Words whose second letter is “s” or “t”

second_st <- words[str_detect(words, "^.[st]")]
length(second_st)

## [1] 38

head(second_st, 20)

##  [1] "as"        "ask"       "associate" "assume"    "at"        "attend"   
##  [7] "especial"  "issue"     "it"        "item"      "other"     "otherwise"
## [13] "staff"     "stage"     "stairs"    "stand"     "standard"  "start"    
## [19] "state"     "station"

Words that contain a pattern like “oxx” (one letter, then a different letter repeated twice)

oxx <- words[str_detect(words, "(.)(.)\\2")]
length(oxx)

## [1] 157

head(oxx, 20)

##  [1] "accept"      "account"     "across"      "add"         "address"    
##  [6] "affect"      "afford"      "afternoon"   "agree"       "all"        
## [11] "allow"       "apparent"    "appear"      "apply"       "appoint"    
## [16] "approach"    "appropriate" "arrange"     "associate"   "assume"

Words that contain “a”, “e”, and “o” at the same time

aeo <- words[str_detect(words, "a") &
             str_detect(words, "e") &
             str_detect(words, "o")]
aeo

##  [1] "absolute"    "afternoon"   "another"     "appropriate" "associate"  
##  [6] "colleague"   "compare"     "encourage"   "operate"     "organize"   
## [11] "probable"    "programme"   "reason"      "relation"

1b) Plots on the `sentences` data set

length(sentences)

## [1] 720

head(sentences, 3)

## [1] "The birch canoe slid on the smooth planks." 
## [2] "Glue the sheet to the dark blue background."
## [3] "It's easy to tell the depth of a well."

Bar plot — sentences with vs. without “the” / “The”

sent_df <- tibble(sentence = sentences) %>%
  mutate(has_the = str_detect(sentence, "\\b[Tt]he\\b"))

ggplot(sent_df, aes(x = has_the, fill = has_the)) +
  geom_bar() +
  geom_text(stat = "count", aes(label = after_stat(count)), vjust = -0.3) +
  scale_x_discrete(labels = c("FALSE" = "Without 'the'",
                              "TRUE"  = "With 'the'")) +
  labs(title = "Sentences containing 'the' (or 'The')",
       x = NULL, y = "Count") +
  theme_minimal() +
  theme(legend.position = "none")

Scatterplot — average word length vs. number of vowel-starting words

sent_scatter <- tibble(sentence = sentences) %>%
  mutate(
    word_list      = str_extract_all(sentence, "[A-Za-z]+"),
    avg_word_len   = map_dbl(word_list, ~ mean(str_length(.x))),
    n_vowel_start  = map_int(word_list,
                             ~ sum(str_detect(.x, "^[aeiouAEIOU]")))
  )

ggplot(sent_scatter, aes(avg_word_len, n_vowel_start)) +
  geom_point(alpha = 0.5, colour = "steelblue") +
  geom_smooth(method = "lm", se = FALSE, colour = "tomato") +
  labs(title = "Sentence structure: avg word length vs. vowel-starting words",
       x = "Average word length in the sentence",
       y = "Number of words starting with a vowel") +
  theme_minimal()

1c) Application — Oxford English Dictionary

i–iii. Read the file, make a tibble, drop blank lines

oed_raw <- read_lines("Oxford_English_Dictionary.txt")

SET PROBLEM A. According to the R tutorial, how many sentences does the `sentences` data set contain?

Word and item position data:
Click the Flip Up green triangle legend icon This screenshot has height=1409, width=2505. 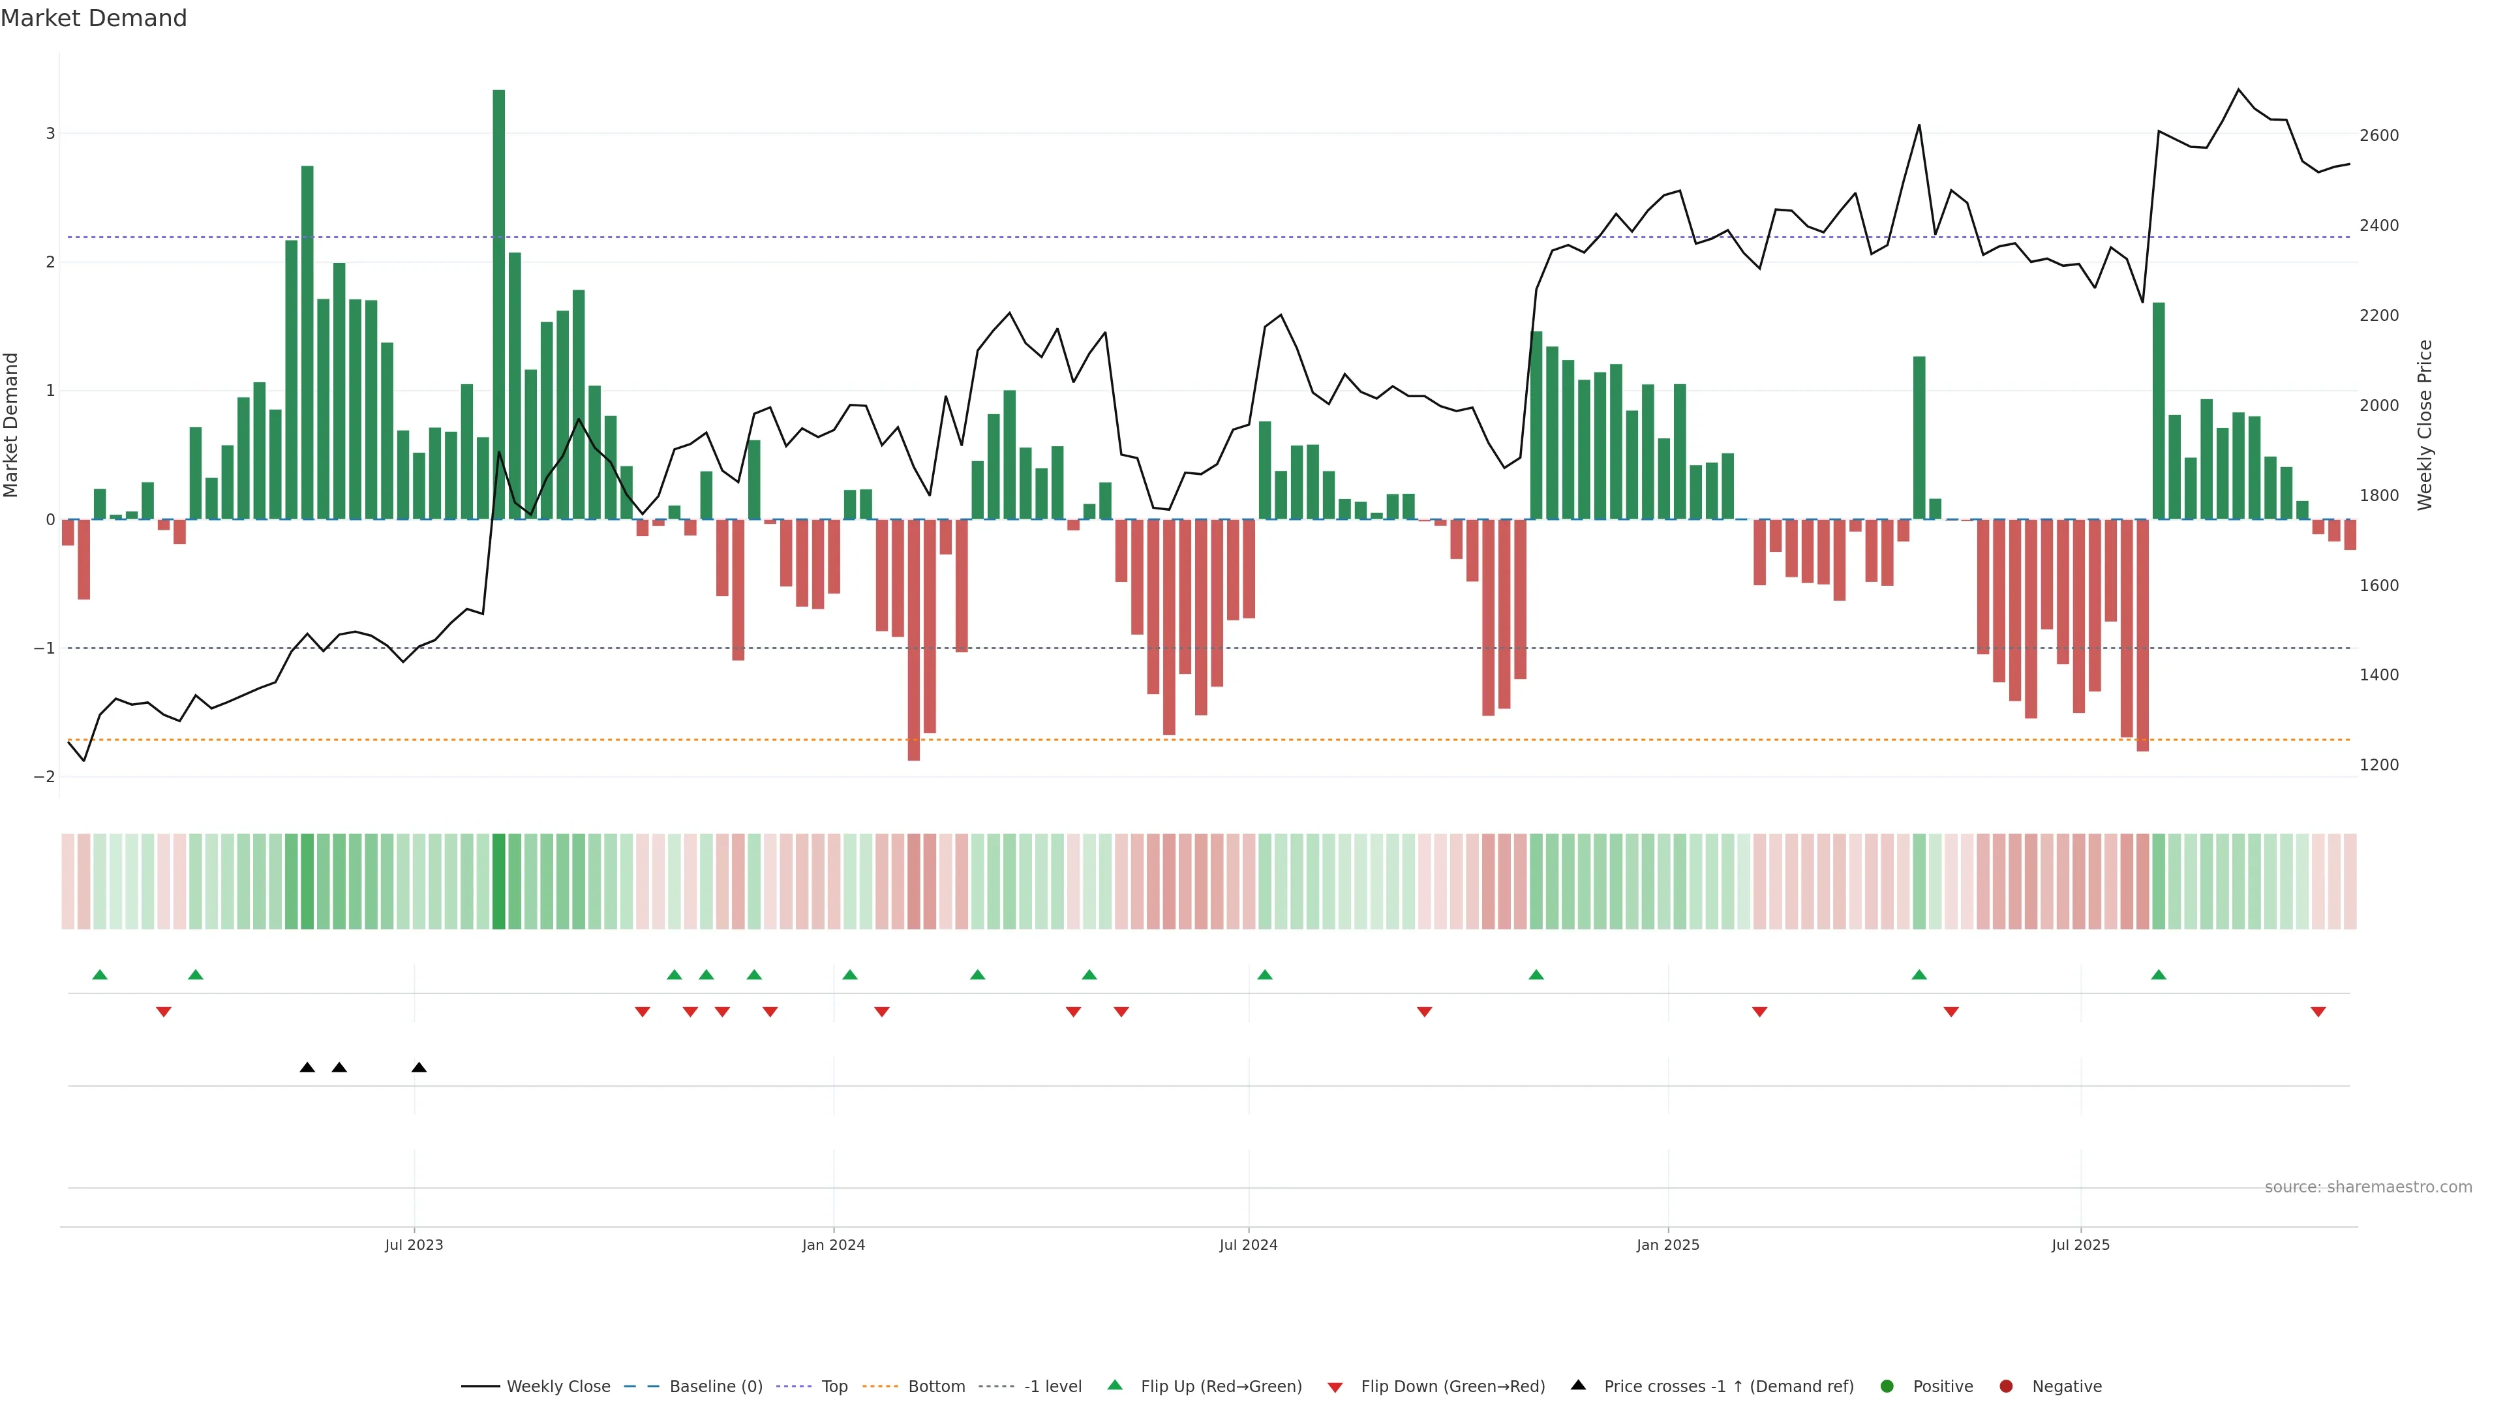[x=1114, y=1386]
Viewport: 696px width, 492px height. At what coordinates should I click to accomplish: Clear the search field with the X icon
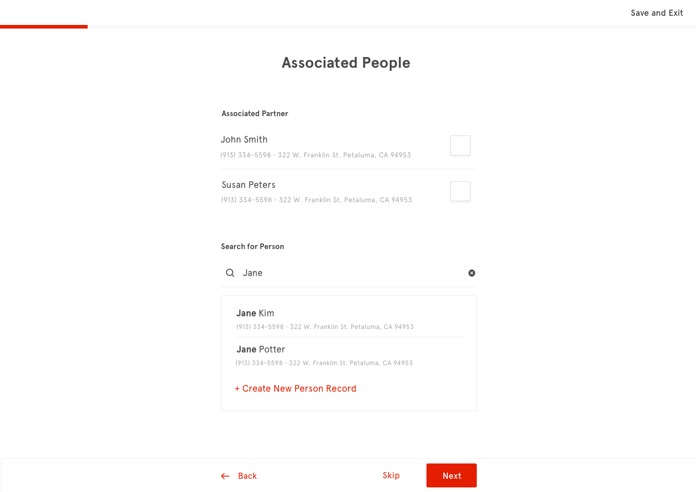(472, 273)
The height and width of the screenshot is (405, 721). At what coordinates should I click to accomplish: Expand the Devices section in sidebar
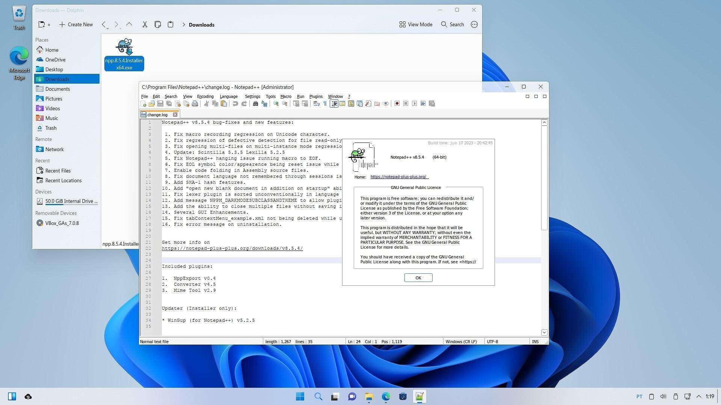(x=42, y=192)

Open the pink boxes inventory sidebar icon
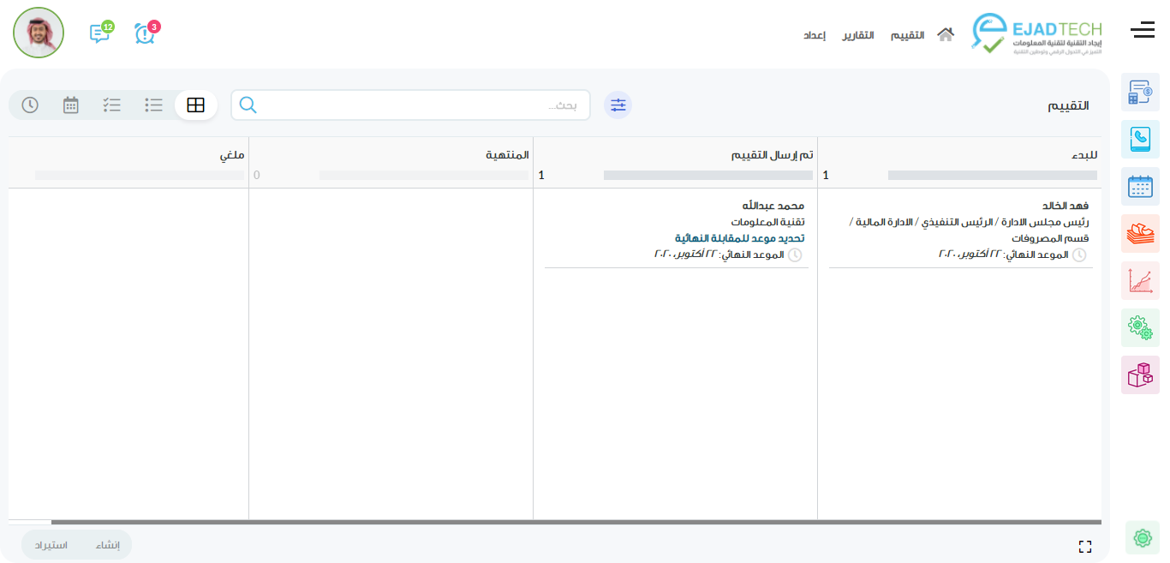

SET PROBLEM B. Echo the lines of the listing beginning with the line containing "The height and" and continuing through the end of the listing, omitting the pictures.

WORKED ANSWER A. 720

WORKED ANSWER B.
The height and width of the screenshot is (405, 721). At what coordinates should I click to accomplish: Expand the Devices section in sidebar
(x=42, y=192)

Open the pink boxes inventory sidebar icon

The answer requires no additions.